# TASK DETAILS
All entries must come back exactly as given, with no pictures in the copy.

━━━━━ TASK INPUT ━━━━━

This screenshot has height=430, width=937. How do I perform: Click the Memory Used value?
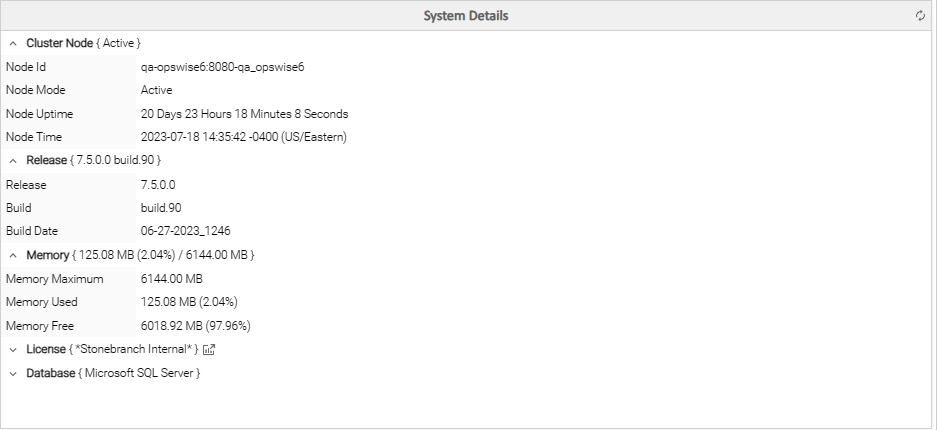tap(189, 302)
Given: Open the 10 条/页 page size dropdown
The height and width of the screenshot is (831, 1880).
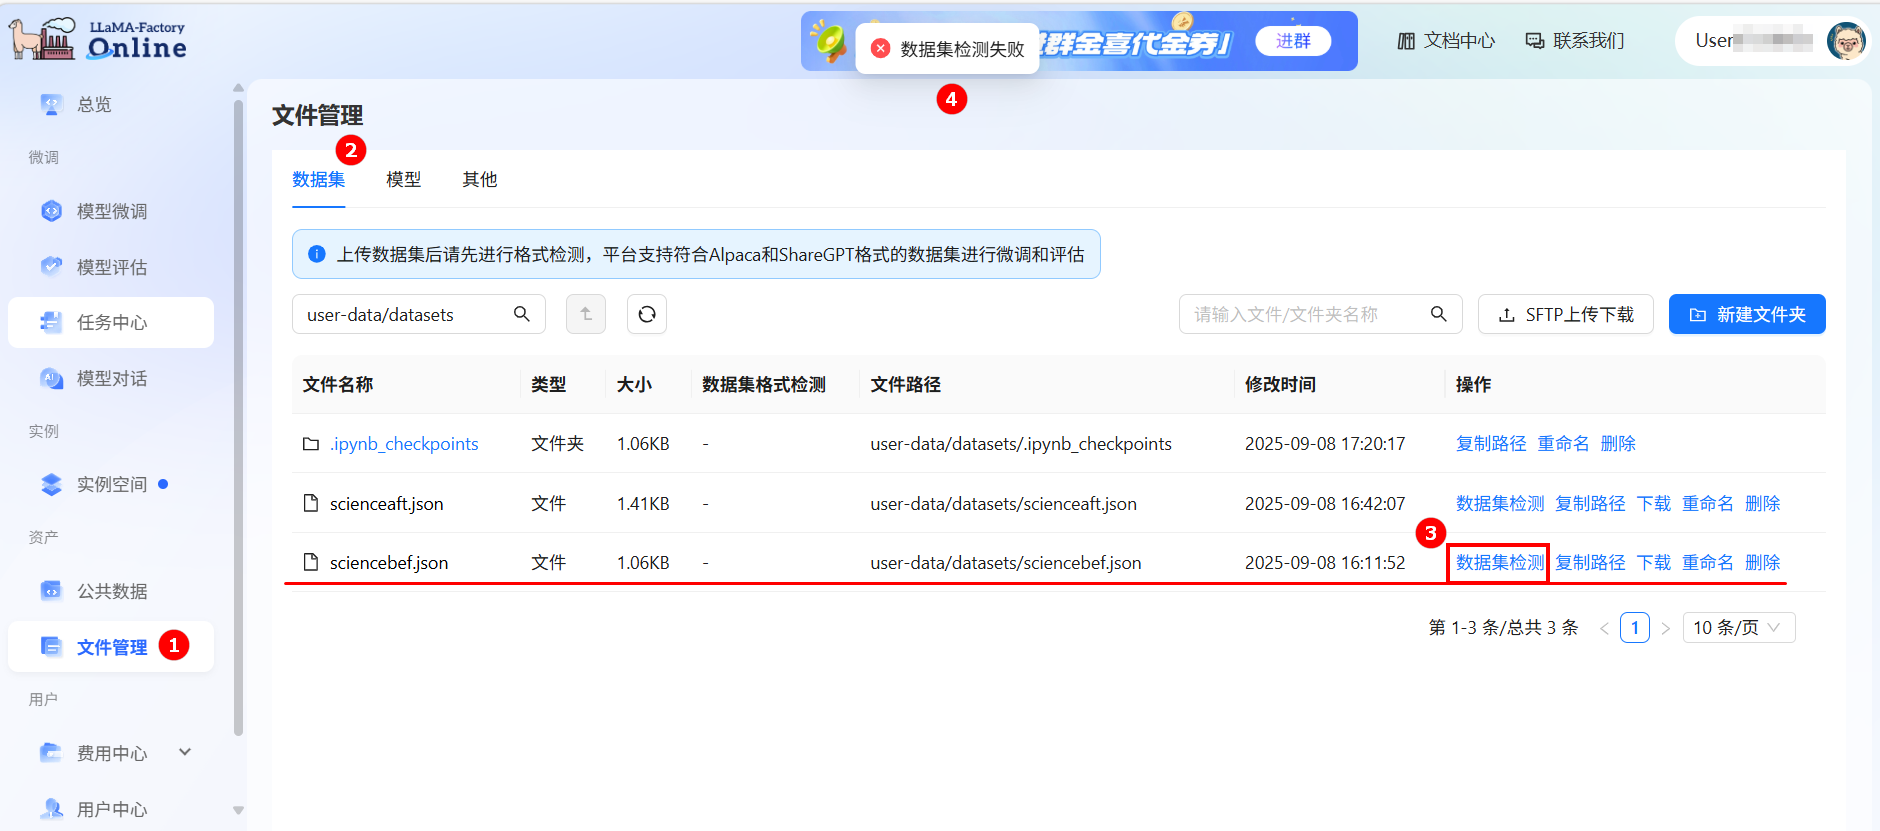Looking at the screenshot, I should click(x=1738, y=628).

━━━━━

# SOLVED PROBLEM
This screenshot has height=430, width=937. How do I perform: Click the Memory Used value?
tap(189, 302)
Given: Open the 10 条/页 page size dropdown
The height and width of the screenshot is (831, 1880).
Looking at the screenshot, I should click(x=1738, y=628).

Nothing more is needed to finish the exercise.